As shown in FIG. 2C, the comparative editing module 270 may include a comparison user interface module 271 and a document propagation engine 272. The comparison user interface module 271 may be responsible for presenting structured datapoint values from multiple document sets in a tabular or graphical format. For each datapoint row, it may display the value extracted from each matter alongside any predefined categories, units or descriptive labels. When the user hovers over or clicks on a value, module 271 may retrieve the associated citation metadata and trigger the interface module 210 to display the corresponding snippet within the original document. If a datapoint has multiple candidate values in a given matter (for example, where the value is not yet normalized), the comparison UI may present these candidates as alternatives in a drop-down menu or similar control. Module 271 may track which datapoint and matter the user is currently editing and communicate the selection to the document propagation engine 272.
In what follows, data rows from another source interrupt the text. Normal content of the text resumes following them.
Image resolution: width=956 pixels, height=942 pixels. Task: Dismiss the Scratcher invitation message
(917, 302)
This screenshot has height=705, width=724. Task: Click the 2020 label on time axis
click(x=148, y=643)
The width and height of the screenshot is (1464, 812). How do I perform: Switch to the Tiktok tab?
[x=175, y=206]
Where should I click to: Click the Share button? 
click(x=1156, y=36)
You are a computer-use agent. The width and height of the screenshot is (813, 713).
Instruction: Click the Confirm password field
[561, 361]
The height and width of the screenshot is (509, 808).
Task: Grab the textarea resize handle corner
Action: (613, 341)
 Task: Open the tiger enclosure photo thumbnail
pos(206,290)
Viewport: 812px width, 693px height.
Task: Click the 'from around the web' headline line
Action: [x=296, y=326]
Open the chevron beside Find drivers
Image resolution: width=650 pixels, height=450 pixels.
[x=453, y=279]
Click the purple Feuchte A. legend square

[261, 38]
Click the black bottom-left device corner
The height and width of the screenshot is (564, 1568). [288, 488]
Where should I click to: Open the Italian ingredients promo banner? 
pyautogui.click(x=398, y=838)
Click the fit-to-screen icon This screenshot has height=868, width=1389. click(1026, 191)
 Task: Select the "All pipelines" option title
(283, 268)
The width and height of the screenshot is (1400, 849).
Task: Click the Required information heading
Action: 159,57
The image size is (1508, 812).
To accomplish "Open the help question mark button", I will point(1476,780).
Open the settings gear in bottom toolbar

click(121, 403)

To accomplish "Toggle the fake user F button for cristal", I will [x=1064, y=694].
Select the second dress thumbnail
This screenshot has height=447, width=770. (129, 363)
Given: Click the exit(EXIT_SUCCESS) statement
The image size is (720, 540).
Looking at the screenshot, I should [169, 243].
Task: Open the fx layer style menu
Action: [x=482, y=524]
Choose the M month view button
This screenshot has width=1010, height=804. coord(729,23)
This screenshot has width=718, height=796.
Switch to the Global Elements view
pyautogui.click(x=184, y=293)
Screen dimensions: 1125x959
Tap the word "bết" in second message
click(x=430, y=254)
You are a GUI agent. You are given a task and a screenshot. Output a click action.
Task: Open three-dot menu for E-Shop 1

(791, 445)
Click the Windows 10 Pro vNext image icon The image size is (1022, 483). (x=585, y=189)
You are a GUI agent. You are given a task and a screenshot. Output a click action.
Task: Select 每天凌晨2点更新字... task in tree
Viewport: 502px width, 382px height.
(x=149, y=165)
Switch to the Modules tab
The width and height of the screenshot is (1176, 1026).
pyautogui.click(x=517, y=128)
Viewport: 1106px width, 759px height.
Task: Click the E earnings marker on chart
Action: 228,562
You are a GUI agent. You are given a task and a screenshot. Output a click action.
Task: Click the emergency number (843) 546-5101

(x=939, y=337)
The document propagation engine 272 may receive an instruction to update a specific datapoint in a target document set with a selected candidate value, which may be identified as a value based on occurrence in another document set. Using the positional metadata stored in the citation associated with the datapoint in the target document, the engine 272 may locate every occurrence of the current value for the specific datapoint in the underlying document set. It may parse the document's text or markup to ensure that replacements are only made in relevant contexts (e.g., within defined terms or schedule entries) and may apply formatting rules to match the style of the original text. Engine 272 may replace the identified segments with the selected value, update the normalized datapoint value in the structured datapoint store 228 for the document set and write a new version of the document to the document store 224. It may also log the change in the user feedback and corrections log 230, including details such as the user identity, timestamp and rationale. If the updated datapoint has dependent datapoints defined in the taxonomy, engine 272 may notify the extraction orchestrator 260 to reextract those dependent datapoints using the updated document context. The engine 272 may provide a preview to the user before finalizing changes and may offer undo functionality by referencing the historical document archive 232. Through these coordinated actions, the comparative editing module 270 may enable efficient cross matter comparisons and consistent propagation of selected values across document sets.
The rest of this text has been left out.